Look through the listing below and report the lines that have the word "section" in them.

Exercise material: Begin

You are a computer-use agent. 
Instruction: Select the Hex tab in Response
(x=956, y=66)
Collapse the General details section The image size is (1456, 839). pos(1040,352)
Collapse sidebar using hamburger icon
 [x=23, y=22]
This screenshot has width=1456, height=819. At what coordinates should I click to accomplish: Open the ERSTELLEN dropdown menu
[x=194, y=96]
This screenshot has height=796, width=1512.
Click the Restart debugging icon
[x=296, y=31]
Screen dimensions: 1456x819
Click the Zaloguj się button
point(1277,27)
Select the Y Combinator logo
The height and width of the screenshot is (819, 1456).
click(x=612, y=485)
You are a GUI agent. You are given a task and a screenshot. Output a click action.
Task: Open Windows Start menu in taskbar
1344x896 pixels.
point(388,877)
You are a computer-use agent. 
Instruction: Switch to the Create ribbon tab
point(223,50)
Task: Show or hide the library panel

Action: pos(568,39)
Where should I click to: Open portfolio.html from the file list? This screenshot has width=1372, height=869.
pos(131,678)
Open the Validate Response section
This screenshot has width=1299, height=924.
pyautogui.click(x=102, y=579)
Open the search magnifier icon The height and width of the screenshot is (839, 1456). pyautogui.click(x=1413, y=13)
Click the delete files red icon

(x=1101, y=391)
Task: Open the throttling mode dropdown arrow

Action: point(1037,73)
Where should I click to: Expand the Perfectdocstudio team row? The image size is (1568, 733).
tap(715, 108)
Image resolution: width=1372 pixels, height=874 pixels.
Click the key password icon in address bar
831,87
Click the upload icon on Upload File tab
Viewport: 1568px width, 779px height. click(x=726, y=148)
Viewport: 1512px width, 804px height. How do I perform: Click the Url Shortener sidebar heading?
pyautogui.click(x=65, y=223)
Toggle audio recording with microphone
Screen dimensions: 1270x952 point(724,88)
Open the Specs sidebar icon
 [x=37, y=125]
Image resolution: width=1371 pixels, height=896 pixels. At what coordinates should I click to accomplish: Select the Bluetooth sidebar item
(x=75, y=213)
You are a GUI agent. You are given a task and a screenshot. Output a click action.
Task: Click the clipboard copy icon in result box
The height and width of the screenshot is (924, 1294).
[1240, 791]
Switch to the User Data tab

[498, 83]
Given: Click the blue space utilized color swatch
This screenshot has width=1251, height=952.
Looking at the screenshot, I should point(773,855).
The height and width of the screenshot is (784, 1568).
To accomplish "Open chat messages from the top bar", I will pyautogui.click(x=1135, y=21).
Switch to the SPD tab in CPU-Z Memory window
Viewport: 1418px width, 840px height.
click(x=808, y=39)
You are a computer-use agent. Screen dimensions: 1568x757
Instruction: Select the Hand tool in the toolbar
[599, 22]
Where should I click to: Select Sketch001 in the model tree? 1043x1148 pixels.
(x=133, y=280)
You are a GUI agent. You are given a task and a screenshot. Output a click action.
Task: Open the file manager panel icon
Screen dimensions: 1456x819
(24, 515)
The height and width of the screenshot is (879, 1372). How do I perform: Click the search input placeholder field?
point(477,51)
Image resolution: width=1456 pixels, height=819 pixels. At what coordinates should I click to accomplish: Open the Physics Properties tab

Exercise material: End

**Written response**
Collapse the General details section The image size is (1456, 839). pos(1040,352)
Open the Validate Response section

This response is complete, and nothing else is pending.